After our second morning afield, each hunter has at least one snow goose from which to learn the lessons Wilkins wants to impart. With our bellies full of burritos stuffed with fluffy eggs, sausage, and peppers; fresh fruit; and hot cinnamon-topped blueberry muffins, Wilkins leads us in cleaning our geese.
Photo: Andrew Hyslop
Photo: Andrew Hyslop
He’s passionate about sustainability and the use of the whole bird to “rewrite the experience,” and he decries the focus on shooting a limit of birds. “Studies have shown that hunter satisfaction goes up when limits go down. Now that the term is in vogue, people are focused on limiting—it’s the number, not the experience.” But if you conceptualize the entire animal as food, he says, you are no longer worried about “limiting” because there’s enough to one snow goose to feed a family of four. Wilkins peels back the thin skin that covers a snow goose breast and expands. “You can smoke the wings. You can braise down the thighs to make a confit. The breast is a steak as good as any you will eat, and under that breast is a tender. The gizzard, the heart, and the liver are phenomenal for sausage or to make pâté or dirty rice.” As he speaks, he skewers six goose hearts and places them over an open fire. He picks up the feet. “Wash these well, and you can cook them down into some of the richest stock you will ever have in your kitchen. You can make four high-quality, meaningful meals for your family out of a single Ross’s or a snow or a speck. They’re such cool birds!” As we eat flame-kissed hearts and rare goose breast, salted and peppered and turned twice in a pan, we enthusiastically agree.
Photo: Andrew Hyslop
Photo: Andrew Hyslop
There is a summer camp aspect to departing Black Duck Revival. We arrived as hunters. Forty-eight hours later, we leave as friends. Six very different hunters exchange hugs and emails and cell numbers.

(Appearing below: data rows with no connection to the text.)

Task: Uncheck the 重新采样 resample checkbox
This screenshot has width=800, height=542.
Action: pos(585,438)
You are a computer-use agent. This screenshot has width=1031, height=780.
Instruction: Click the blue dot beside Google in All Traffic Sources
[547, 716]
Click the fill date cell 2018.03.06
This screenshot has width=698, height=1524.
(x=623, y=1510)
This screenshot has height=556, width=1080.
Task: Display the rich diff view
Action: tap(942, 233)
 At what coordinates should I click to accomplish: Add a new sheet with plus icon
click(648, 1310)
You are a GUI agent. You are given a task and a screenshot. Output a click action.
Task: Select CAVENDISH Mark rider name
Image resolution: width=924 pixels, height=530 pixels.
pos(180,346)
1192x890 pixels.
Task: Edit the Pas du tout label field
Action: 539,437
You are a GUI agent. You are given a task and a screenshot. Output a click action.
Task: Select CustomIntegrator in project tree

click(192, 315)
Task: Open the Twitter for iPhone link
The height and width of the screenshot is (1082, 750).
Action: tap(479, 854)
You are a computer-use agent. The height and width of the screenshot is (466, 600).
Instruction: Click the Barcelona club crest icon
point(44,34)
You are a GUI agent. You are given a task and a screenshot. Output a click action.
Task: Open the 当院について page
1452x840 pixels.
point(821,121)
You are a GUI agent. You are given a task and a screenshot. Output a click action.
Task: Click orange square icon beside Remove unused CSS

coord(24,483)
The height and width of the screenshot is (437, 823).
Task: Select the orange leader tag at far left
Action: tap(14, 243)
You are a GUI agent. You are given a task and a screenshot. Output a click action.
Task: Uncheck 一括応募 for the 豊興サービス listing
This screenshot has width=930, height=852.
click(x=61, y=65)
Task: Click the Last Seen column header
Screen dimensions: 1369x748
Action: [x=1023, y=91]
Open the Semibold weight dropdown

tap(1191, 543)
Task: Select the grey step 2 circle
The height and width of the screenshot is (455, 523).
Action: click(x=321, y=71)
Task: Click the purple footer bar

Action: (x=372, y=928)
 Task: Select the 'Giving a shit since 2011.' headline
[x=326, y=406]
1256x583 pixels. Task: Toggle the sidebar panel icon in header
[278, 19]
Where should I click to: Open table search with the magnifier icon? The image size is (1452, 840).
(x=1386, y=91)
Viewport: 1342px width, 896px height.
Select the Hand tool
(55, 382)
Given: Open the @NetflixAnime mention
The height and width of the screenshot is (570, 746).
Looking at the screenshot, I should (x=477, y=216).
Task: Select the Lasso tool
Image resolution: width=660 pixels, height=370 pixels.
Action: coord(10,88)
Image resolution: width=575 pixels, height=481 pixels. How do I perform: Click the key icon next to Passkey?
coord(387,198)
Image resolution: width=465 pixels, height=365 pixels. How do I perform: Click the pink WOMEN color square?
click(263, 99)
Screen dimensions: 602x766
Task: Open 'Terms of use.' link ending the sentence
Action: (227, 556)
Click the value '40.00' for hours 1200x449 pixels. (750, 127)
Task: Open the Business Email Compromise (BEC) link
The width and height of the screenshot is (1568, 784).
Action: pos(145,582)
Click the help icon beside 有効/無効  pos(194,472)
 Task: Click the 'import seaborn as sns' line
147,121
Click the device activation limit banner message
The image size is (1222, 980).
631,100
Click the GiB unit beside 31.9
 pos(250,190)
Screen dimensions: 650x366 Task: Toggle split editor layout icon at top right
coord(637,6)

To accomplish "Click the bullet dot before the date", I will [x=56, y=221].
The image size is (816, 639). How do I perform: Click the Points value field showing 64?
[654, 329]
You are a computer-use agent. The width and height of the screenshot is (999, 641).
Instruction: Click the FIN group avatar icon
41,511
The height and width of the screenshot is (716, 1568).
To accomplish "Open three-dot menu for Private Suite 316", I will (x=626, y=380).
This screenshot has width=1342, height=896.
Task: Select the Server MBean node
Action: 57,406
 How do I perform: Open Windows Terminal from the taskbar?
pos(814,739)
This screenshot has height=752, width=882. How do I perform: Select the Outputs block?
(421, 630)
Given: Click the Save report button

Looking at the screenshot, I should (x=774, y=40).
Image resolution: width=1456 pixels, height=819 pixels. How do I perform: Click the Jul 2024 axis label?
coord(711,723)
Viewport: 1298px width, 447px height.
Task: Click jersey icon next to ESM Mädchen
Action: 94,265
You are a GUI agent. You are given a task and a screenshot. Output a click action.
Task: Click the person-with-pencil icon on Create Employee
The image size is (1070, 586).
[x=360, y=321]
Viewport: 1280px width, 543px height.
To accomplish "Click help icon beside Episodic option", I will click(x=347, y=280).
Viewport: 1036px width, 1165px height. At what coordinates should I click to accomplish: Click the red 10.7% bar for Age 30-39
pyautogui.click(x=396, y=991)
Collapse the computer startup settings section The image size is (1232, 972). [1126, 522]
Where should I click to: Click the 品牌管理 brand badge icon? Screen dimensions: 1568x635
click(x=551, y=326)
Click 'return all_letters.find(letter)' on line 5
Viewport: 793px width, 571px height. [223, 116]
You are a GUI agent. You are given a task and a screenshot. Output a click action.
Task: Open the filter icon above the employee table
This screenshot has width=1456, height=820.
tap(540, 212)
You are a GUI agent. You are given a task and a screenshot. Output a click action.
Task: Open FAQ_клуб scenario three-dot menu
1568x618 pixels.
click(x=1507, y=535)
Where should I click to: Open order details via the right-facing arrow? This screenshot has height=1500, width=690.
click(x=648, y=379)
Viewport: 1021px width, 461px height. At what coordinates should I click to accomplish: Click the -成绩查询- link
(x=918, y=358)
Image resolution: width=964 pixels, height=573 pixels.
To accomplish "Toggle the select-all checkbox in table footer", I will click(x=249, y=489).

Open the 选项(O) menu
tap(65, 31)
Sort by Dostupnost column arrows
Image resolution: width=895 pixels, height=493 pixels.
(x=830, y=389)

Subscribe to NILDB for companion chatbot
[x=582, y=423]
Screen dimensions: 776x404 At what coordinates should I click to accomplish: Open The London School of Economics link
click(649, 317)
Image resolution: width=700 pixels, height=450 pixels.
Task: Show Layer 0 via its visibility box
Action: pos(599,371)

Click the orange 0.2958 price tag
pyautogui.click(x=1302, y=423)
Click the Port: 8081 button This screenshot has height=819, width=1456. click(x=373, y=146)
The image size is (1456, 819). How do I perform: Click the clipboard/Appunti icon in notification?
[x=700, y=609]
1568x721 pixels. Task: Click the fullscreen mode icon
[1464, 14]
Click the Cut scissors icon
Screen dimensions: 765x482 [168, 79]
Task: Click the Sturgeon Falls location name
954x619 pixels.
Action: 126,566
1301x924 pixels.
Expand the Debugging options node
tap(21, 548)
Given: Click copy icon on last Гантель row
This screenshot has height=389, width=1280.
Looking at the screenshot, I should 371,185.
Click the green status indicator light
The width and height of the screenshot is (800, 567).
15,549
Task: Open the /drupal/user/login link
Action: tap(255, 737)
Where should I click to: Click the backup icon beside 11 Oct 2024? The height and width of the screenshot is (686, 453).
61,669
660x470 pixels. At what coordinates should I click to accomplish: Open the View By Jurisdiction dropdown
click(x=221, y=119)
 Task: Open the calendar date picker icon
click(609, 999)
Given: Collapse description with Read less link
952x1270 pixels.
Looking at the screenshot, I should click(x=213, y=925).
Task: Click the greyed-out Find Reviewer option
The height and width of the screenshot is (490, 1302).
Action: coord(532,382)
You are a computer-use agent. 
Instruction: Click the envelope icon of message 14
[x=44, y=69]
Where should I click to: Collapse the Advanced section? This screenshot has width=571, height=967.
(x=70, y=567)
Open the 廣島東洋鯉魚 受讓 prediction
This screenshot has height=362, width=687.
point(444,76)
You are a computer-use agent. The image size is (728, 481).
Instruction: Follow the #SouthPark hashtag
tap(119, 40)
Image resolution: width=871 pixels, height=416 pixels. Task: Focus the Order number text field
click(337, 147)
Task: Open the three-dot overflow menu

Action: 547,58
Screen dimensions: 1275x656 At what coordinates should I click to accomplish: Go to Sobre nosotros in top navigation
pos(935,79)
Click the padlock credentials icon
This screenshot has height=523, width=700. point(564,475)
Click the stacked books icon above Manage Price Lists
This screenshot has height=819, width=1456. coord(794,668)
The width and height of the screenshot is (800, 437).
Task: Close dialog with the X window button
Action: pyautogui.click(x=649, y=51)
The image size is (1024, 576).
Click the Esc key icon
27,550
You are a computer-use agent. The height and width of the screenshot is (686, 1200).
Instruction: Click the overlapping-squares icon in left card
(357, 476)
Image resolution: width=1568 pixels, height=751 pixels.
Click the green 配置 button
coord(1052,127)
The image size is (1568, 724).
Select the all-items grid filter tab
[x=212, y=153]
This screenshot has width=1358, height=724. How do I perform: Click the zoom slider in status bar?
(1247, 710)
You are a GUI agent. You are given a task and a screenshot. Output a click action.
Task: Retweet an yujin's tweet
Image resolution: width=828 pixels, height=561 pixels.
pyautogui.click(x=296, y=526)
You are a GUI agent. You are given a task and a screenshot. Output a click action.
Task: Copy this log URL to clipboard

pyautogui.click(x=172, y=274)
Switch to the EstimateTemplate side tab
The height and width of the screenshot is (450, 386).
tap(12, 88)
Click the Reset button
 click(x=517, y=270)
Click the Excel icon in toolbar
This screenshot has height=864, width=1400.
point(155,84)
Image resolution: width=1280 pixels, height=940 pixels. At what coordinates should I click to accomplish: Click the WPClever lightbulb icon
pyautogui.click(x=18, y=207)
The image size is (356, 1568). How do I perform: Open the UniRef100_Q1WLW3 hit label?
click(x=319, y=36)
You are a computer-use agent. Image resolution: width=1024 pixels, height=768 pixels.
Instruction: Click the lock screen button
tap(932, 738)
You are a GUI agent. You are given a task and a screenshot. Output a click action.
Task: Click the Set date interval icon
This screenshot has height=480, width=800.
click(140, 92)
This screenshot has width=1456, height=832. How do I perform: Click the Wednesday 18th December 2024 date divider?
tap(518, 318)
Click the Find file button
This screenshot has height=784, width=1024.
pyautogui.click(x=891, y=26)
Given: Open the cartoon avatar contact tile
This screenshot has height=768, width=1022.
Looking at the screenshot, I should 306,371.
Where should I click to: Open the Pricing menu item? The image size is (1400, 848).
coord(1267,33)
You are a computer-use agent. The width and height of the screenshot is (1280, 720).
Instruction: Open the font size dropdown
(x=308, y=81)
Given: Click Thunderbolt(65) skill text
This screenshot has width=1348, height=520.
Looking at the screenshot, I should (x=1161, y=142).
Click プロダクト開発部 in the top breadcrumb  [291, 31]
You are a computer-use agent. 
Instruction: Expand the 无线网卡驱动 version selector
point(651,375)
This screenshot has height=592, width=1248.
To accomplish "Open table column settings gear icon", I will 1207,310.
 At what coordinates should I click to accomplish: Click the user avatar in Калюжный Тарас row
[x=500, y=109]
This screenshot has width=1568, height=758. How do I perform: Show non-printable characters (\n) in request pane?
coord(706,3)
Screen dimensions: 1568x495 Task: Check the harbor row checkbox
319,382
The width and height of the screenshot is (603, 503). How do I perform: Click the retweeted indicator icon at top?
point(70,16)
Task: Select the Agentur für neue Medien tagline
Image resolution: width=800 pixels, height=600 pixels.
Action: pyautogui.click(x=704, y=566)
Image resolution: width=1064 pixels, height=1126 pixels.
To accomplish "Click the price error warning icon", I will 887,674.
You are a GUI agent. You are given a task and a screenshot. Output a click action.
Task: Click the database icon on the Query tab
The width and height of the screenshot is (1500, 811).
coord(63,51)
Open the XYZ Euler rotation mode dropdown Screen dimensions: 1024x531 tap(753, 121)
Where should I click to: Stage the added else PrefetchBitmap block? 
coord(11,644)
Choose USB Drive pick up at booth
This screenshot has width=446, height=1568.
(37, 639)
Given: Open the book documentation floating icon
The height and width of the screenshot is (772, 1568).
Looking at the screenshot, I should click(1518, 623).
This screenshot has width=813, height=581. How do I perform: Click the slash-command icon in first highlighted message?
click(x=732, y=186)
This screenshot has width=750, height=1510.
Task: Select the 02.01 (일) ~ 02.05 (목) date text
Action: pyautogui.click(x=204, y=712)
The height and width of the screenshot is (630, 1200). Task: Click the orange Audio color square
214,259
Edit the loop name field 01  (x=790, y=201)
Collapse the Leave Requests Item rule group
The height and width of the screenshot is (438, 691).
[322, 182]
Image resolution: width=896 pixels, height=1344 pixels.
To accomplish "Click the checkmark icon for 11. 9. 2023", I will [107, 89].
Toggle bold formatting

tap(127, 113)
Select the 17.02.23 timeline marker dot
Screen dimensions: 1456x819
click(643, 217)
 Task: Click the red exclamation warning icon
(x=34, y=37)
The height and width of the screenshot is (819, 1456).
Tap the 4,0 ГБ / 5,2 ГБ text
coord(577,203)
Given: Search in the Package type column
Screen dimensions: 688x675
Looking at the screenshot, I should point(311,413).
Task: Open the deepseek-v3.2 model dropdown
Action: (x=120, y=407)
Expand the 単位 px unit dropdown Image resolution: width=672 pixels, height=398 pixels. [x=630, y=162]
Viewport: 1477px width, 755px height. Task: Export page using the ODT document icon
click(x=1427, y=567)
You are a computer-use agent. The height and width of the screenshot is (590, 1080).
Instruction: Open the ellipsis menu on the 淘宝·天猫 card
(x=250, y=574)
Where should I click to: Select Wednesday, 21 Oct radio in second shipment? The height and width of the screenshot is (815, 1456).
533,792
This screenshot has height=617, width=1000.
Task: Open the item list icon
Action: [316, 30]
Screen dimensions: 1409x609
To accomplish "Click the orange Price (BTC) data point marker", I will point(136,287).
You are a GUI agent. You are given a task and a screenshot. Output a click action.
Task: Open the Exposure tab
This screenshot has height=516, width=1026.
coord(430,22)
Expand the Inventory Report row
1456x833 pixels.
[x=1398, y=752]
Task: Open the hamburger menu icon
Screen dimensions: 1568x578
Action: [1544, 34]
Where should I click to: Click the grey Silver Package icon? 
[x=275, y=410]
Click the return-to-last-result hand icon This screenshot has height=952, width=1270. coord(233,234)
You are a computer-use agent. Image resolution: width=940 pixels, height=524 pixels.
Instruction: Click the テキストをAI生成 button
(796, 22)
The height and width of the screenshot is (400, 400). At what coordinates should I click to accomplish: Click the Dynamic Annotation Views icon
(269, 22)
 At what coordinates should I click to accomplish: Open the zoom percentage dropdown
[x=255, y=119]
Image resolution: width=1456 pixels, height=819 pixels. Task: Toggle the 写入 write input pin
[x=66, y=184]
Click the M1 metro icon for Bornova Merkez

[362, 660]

For days afterward, we email one another and post pictures on social media uniformly expressing the hope that the spirit that moved us all at Black Duck Revival will remain. That optimism may be the most important, and lasting, aspect of Jonathan Wilkins’s pursuit of our common authenticity and self-reliance in wild places. Maybe a hunt can be life changing. “Don’t denigrate or diminish what we’re doing here,” says Jocelyn McNair as we reflect on our time together. “Because a thousand micros can be a macro.”